> **BRIEF**
Exactly the lines below, starting with the one containing "Where should I" and going on through the one containing "Click the robot", must be reproduced, both ends included, and no pictures with them.

> **SOURCE DATA**
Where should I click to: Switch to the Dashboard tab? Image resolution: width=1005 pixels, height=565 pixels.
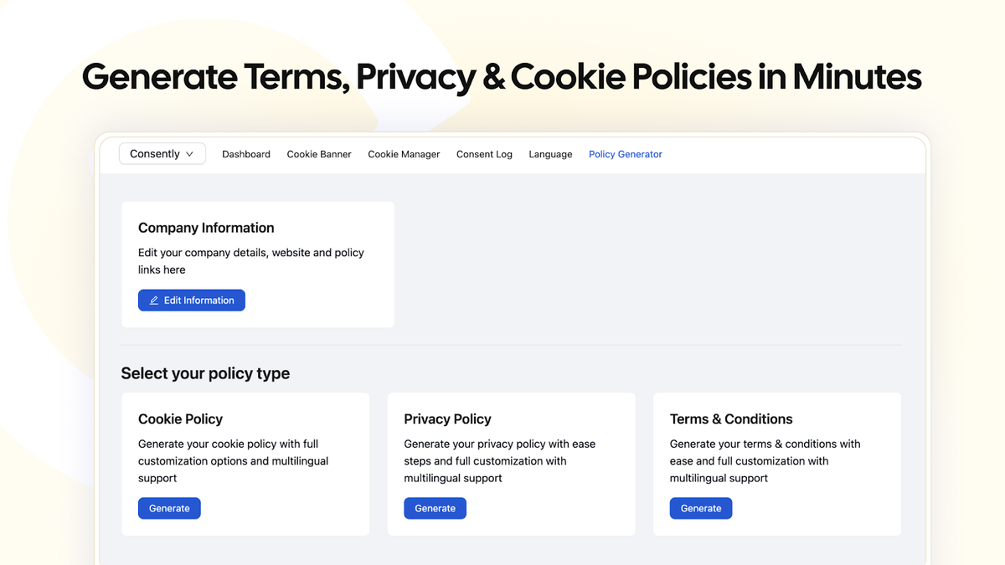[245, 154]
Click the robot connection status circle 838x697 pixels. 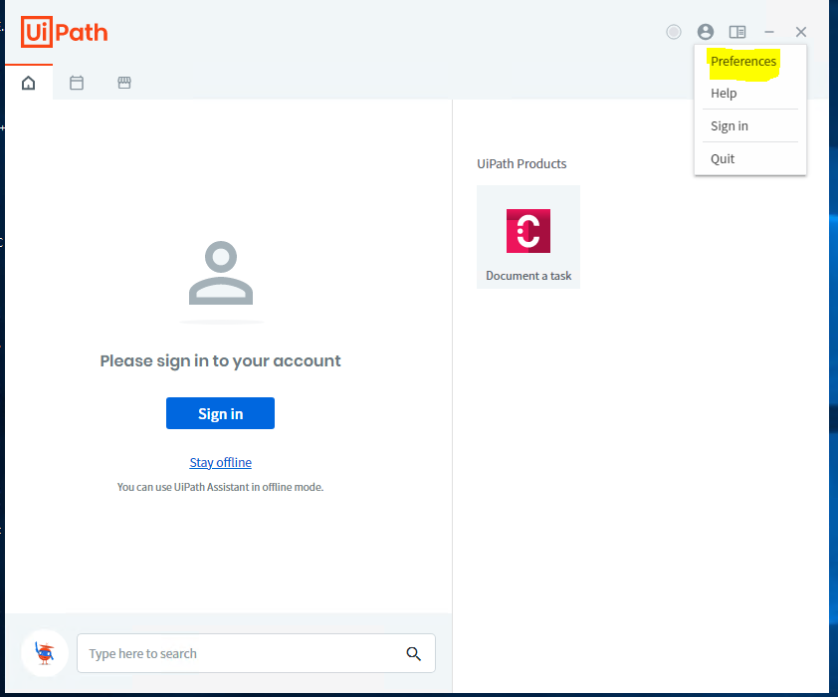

==

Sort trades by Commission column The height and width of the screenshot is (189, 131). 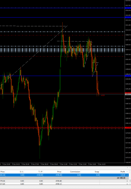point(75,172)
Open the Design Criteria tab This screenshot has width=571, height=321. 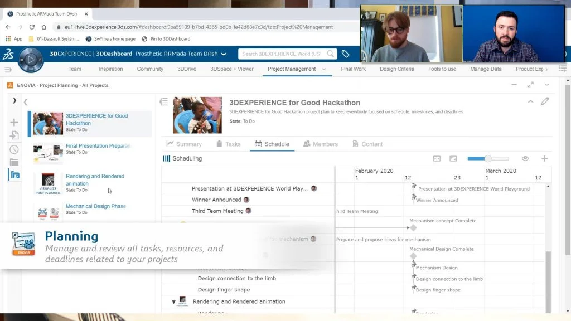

--

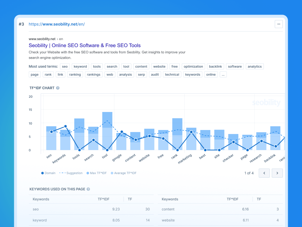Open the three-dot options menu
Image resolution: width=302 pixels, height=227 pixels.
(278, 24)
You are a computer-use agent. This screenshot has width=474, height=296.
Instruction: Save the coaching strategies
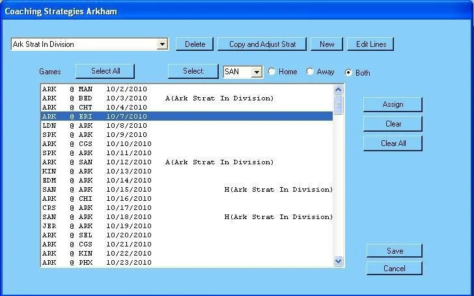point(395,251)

> **TASK RESPONSE**
Where should I click to: Switch to the Dashboard tab? Image resolution: width=1005 pixels, height=565 pixels.
[245, 154]
Click the robot connection status circle 838x697 pixels. 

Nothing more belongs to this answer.